Work to complete =
1) In the passage on epistemic collapse, which two things in New York particularly interested the tribesman?
2) Continue the passage on epistemic collapse from where it stops.

Excerpt =

((

Published on May 31, 2025 4:30 PM GMT
There’s a story — I'm at a conference and cannot access my library, but I believe it comes from Structural Anthropology by Claude Lévi-Strauss — about an anthropologist who took a member of an Amazonian tribe to New York.
The man was overwhelmed by the city, but there were two things that particularly interested him.
One was the bearded woman he saw at a freak show that the anthropologist took him to.
The other was the stair carpet rods in the hotel.
Epistemic collapse does not have to be caused by moving from a simpler society to a more complex one.
It can also result from gradually increasing complexity of your native one. The complexity rises until the point where the subject can no longer make sense of the world. They may have seemed to be a reasonable person for a long time, but suddenly they started believing in chemtrails.
Very much like the tribesman from the first story, they can no longer comprehend the world around them. The cognitive apparatus is freewheeling, clutching at random facts, in this case innocuous condensation trails in the sky, and trying to transform them into a coherent narrative about the world.
Imagine a chimpanzee who somehow ends up in a big city. He finds a park and survives there for a couple of days. His mental model includes, among other things, people. Some of them are kind and feed him, while others have dogs and they are best avoided.

))

Record extracts =
((

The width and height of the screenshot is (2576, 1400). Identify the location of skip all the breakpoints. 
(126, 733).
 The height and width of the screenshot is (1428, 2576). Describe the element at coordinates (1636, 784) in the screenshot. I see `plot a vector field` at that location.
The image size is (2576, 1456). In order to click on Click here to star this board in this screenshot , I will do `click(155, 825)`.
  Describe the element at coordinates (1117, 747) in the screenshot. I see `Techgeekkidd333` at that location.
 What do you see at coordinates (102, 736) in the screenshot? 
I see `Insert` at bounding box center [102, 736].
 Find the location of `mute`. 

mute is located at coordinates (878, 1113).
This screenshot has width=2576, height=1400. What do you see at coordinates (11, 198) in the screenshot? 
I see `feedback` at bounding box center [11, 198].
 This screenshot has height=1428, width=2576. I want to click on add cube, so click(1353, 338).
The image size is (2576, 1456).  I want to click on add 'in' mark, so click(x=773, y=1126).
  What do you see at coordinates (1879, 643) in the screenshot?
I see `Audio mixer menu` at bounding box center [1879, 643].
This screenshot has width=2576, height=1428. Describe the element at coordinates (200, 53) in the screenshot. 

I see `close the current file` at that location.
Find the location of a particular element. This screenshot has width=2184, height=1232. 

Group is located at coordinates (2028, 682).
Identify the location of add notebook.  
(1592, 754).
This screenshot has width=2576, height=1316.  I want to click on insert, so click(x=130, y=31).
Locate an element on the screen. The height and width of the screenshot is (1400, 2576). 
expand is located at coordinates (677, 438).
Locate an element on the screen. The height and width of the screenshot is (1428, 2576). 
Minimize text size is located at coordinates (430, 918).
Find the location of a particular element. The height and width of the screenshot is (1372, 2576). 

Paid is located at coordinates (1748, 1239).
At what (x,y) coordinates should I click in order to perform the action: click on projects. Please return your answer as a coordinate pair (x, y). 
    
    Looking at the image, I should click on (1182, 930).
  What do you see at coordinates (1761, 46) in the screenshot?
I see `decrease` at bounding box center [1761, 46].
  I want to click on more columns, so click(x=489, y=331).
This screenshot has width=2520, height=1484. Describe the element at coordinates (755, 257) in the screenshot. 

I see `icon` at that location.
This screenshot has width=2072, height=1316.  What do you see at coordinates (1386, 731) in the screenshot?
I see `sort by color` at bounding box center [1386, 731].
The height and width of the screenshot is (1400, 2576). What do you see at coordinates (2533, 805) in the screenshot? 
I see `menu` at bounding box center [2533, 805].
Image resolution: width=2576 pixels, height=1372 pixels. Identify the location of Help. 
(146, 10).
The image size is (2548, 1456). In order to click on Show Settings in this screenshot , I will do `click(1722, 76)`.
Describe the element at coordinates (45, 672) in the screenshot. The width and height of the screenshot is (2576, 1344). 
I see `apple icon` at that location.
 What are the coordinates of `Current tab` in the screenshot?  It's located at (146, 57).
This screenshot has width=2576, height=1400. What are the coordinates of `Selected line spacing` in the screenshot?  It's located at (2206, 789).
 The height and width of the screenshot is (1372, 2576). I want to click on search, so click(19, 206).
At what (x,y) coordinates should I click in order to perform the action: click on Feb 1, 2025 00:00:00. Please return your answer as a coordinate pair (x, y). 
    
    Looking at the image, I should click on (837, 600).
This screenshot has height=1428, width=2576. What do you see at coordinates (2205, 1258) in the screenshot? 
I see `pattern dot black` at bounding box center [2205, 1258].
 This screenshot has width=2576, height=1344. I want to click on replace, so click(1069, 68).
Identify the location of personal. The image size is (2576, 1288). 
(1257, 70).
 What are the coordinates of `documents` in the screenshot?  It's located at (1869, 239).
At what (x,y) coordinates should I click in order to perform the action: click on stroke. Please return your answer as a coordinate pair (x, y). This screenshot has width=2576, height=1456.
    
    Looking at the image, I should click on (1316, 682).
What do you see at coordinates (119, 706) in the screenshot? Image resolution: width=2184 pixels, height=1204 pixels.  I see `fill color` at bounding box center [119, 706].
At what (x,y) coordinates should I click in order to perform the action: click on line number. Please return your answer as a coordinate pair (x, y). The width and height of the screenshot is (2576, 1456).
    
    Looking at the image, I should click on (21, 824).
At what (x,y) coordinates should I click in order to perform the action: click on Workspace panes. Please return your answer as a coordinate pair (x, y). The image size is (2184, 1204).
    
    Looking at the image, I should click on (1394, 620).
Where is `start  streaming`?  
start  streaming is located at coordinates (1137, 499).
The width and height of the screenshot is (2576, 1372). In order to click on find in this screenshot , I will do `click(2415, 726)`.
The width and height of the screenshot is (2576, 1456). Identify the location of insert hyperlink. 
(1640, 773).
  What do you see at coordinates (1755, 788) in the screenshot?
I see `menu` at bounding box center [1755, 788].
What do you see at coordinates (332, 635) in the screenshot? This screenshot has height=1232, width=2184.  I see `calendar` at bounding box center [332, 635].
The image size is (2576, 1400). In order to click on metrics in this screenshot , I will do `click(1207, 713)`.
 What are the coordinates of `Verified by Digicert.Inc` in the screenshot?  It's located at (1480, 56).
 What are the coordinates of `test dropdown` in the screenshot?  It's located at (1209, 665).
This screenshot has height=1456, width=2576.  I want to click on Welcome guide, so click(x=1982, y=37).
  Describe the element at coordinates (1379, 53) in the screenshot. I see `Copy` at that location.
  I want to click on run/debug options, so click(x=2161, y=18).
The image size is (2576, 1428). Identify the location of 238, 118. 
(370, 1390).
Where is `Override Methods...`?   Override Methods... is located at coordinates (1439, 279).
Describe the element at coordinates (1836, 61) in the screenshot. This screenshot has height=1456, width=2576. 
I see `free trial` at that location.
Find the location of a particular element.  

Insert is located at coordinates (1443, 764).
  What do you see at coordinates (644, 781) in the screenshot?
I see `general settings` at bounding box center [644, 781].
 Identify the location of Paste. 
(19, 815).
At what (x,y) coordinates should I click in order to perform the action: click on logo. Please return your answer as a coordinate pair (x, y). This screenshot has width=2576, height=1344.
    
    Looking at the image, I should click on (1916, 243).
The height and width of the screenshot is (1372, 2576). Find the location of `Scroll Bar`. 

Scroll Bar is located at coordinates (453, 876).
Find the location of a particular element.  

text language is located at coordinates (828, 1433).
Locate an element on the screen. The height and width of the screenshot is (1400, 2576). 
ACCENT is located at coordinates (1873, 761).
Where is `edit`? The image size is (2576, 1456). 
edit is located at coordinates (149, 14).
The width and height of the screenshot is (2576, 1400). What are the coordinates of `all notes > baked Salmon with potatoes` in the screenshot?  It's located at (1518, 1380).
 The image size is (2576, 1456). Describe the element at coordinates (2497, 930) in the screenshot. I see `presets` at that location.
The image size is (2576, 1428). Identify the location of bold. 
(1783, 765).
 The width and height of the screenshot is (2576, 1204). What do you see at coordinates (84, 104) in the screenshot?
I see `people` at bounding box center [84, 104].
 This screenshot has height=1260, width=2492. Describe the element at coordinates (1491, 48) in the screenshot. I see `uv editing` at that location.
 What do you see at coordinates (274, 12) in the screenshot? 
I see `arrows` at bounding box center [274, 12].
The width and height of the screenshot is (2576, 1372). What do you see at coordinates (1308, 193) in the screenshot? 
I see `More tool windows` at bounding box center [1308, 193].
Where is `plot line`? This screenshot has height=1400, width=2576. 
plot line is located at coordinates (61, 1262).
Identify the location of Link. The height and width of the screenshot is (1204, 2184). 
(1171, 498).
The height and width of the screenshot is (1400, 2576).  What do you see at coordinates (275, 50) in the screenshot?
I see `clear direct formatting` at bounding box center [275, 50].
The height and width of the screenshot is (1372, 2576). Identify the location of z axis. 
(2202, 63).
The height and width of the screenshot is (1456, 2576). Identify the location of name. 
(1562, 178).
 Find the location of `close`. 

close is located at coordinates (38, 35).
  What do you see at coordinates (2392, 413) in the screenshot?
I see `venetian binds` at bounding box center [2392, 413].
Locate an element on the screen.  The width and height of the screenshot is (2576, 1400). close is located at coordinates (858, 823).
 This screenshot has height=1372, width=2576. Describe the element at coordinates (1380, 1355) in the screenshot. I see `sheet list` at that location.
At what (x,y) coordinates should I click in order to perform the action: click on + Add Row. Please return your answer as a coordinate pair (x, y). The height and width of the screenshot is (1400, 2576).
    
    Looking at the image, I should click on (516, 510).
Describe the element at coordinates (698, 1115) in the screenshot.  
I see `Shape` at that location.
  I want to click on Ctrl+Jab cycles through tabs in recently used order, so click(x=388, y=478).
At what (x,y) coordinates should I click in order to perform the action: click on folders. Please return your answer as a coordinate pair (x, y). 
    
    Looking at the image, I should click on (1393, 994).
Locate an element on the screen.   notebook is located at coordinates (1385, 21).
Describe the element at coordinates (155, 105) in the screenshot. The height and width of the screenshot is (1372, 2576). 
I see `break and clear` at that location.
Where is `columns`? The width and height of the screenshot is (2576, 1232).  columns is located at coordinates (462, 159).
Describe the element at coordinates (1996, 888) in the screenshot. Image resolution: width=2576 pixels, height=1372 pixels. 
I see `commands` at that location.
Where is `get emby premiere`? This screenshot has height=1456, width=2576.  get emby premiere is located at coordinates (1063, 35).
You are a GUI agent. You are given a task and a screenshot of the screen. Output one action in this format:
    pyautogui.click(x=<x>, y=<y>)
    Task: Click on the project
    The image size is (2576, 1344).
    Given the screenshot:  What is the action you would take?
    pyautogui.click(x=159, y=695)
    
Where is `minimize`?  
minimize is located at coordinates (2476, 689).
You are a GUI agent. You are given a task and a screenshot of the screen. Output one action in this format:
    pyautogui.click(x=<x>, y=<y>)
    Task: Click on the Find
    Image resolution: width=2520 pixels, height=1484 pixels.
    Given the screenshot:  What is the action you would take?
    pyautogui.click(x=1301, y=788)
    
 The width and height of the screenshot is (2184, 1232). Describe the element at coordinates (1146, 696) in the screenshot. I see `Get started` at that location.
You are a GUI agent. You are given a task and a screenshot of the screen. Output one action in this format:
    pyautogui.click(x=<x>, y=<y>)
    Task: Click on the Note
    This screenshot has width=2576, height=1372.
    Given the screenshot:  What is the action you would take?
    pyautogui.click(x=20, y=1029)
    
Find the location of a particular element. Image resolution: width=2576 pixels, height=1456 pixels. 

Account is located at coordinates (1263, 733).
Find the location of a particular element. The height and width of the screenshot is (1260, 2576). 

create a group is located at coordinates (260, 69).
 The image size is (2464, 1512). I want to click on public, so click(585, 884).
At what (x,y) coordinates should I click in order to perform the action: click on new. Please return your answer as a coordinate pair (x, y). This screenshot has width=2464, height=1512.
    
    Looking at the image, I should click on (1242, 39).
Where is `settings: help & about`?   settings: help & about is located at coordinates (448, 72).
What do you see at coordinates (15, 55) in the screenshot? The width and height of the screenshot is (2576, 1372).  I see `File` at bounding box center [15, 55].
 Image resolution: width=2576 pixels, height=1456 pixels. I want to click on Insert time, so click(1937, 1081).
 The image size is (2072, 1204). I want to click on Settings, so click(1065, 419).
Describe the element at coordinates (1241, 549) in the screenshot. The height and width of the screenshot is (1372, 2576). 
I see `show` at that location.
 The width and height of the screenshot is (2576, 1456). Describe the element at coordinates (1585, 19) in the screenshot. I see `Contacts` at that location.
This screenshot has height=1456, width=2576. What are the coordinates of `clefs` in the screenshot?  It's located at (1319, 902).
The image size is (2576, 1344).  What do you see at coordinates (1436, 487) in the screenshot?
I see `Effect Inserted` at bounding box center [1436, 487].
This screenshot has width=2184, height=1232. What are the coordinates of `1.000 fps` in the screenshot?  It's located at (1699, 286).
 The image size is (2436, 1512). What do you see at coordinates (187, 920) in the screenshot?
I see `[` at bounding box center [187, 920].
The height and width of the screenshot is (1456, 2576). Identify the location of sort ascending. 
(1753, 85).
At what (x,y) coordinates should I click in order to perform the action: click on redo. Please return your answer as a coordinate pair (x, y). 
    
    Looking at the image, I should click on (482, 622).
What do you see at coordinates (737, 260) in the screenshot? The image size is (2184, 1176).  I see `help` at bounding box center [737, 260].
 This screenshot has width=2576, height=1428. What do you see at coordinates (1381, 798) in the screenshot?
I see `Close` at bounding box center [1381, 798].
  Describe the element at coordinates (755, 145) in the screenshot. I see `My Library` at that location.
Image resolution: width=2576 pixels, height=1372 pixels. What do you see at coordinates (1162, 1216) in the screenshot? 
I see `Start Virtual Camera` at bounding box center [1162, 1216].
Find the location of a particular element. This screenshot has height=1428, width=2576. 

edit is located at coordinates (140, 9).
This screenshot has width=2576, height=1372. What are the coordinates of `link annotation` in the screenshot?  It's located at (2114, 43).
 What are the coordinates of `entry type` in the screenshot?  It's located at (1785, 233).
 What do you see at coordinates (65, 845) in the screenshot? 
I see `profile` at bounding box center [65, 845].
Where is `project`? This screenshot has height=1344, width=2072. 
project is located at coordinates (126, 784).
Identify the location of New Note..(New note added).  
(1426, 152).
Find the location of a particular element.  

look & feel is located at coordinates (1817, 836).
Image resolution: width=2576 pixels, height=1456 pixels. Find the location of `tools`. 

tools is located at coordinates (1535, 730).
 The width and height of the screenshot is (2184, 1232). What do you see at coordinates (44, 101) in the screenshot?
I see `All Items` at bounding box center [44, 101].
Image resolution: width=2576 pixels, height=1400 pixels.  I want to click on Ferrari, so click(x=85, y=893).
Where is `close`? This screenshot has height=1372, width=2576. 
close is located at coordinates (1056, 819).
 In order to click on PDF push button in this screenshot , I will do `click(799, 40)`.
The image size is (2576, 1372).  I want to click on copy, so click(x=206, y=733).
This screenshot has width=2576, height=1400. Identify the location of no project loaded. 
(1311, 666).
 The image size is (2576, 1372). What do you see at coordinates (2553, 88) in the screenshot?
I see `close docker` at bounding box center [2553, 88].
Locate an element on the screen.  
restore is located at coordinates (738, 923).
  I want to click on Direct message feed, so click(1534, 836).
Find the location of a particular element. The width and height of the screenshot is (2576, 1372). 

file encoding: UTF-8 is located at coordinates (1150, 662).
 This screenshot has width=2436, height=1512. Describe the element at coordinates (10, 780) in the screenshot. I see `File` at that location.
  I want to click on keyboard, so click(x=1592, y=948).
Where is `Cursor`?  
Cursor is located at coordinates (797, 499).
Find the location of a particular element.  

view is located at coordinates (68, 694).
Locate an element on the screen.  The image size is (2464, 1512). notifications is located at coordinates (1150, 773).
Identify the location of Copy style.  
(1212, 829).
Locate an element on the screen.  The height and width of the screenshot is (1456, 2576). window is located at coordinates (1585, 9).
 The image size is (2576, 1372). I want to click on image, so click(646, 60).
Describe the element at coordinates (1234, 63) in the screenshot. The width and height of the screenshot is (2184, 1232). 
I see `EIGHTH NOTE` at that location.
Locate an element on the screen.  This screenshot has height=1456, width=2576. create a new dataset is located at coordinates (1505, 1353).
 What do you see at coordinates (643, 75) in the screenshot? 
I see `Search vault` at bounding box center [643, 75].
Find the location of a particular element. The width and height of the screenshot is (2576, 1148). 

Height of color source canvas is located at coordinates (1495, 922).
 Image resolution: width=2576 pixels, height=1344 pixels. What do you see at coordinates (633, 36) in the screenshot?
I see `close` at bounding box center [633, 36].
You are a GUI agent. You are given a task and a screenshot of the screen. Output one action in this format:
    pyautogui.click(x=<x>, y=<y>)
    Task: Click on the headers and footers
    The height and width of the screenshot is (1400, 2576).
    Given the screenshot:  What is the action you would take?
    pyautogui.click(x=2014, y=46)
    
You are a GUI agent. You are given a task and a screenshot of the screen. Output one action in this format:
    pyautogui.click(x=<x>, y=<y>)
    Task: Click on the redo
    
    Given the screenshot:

))

Replies =
1) The bearded woman at a freak show and the stair carpet rods in the hotel.

2)
That seems important, but his mental model does not account for what truly matters: the municipal department of animal control.
He will eventually be caught and removed from the park because he’s considered a health threat. But it’s questionable whether he even has a concept of "being a threat," let alone that of a "health threat." Understanding the concept of "health threat" requires awareness of microorganisms, which the chimpanzee lacks.
What’s worse, whether he ends up in a zoo or in an industrial shredder is of utmost importance to him, but the reasons behind why his destiny takes one path or another are far beyond his comprehension.
It may be useful to sometimes think about what your equivalent of a bearded woman is, but it's not clear to me whether that’s a question you can ever truly answer.